As of March 31, 2021, the net DTA balance totaled $49.8 million, an increase of $18.5 million from the year end 2020 DTA balance of $31.3 million. This overall increase in the net deferred tax asset was primarily the result of decreases in the fair market value of AFS securities and tax credit carryforwards. These items were not fully offset by decreases in deferred insurance premiums and increases to premises and equipment.
Although realization is not assured, the Company believes that the realization of the recognized deferred tax asset of $49.8 million at March 31, 2021 is more-likely-than-not based on expectations as to future taxable income and based on available tax planning strategies that could be implemented if necessary to prevent a carryover from expiring.
At March 31, 2021 and December 31, 2020, the Company had 0 deferred tax valuation allowance.
As of March 31, 2021, the Company’s gross federal NOL carryovers after current year-to-date utilization, all of which are subject to limitations under Section 382 of the IRC, totaled approximately $42.4 million for which a deferred tax asset of $4.7 million has been recorded, reflecting the expected benefit of these remaining federal NOL carryovers. The Company does not have any significant state NOL carryovers.
LIHTC and renewable energy projects
The Company holds ownership interests in limited partnerships and limited liability companies that invest in affordable housing and renewable energy projects. These investments are designed to generate a return primarily through the realization of federal tax credits and deductions. The limited liability entities are considered to be VIEs; however, as a limited partner, the Company is not the primary beneficiary and is not required to consolidate these entities.
Investments in LIHTC and renewable energy total $487.9 million and $405.6 million as of March 31, 2021 and December 31, 2020, respectively. Unfunded LIHTC and renewable energy obligations are included as part of other liabilities on the Consolidated Balance Sheets and total $228.9 million and $151.7 million as of March 31, 2021 and December 31, 2020, respectively. For the three months ended March 31, 2021 and 2020, $15.5 million and $7.4 million, respectively, of amortization related to LIHTC investments was recognized as a component of income tax expense.
11. COMMITMENTS AND CONTINGENCIES
Unfunded Commitments and Letters of Credit
The Company is party to financial instruments with off-balance sheet risk in the normal course of business to meet the financing needs of its customers. These financial instruments include commitments to extend credit and letters of credit. They involve, to varying degrees, elements of credit risk in excess of amounts recognized on the Consolidated Balance Sheets.

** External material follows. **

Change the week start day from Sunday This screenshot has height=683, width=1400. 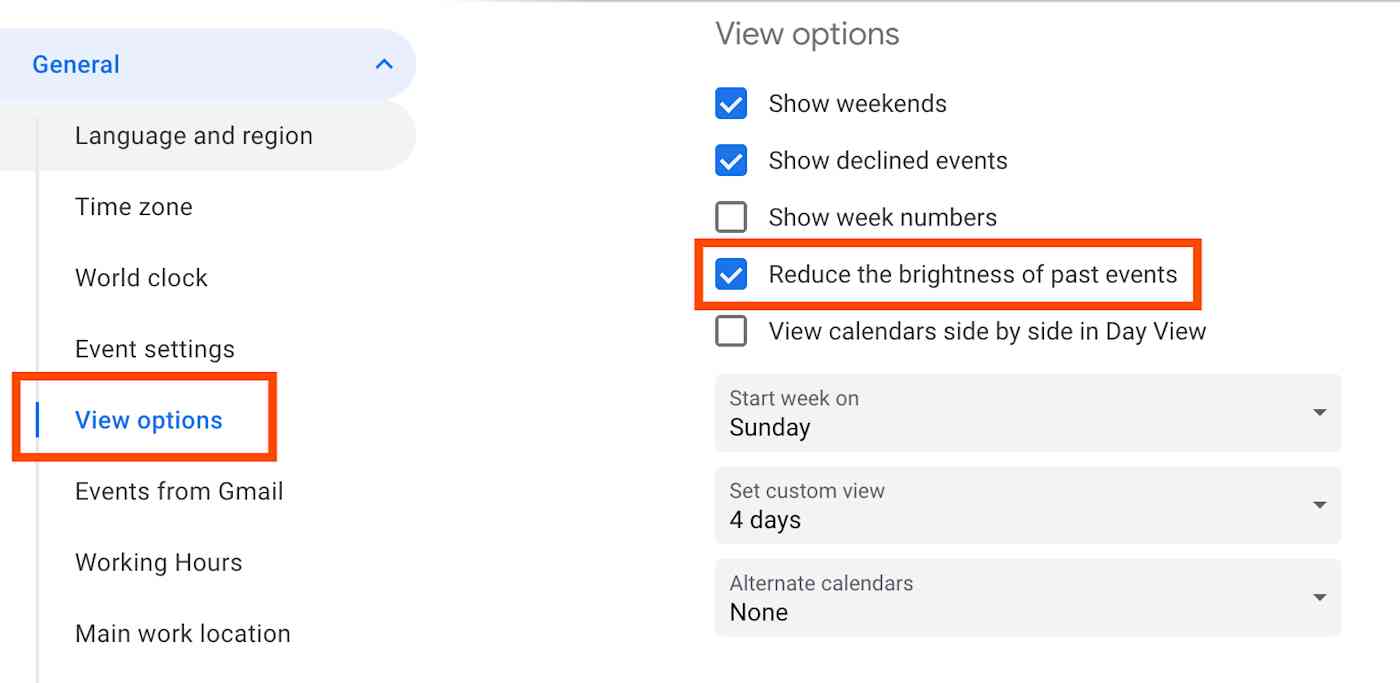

Lines of credit are obligations to lend money to a borrower. Credit risk arises when the borrower's current financial condition may indicate less ability to pay than when the commitment was originally made. In the case of letters of credit, the risk arises from the potential failure of the customer to perform according to the terms of a contract. In such a situation, the third party might draw on the letter of credit to pay for completion of the contract and the Company would look to its customer to repay these funds with interest. To minimize the risk, the Company uses the same credit policies in making commitments and conditional obligations as it would for a loan to that customer.
Letters of credit and financial guarantees are commitments issued by the Company to guarantee the performance of a customer to a third party in borrowing arrangements. The Company generally has recourse to recover from the customer any amounts paid under the guarantees. Typically, letters of credit issued have expiration dates within one year.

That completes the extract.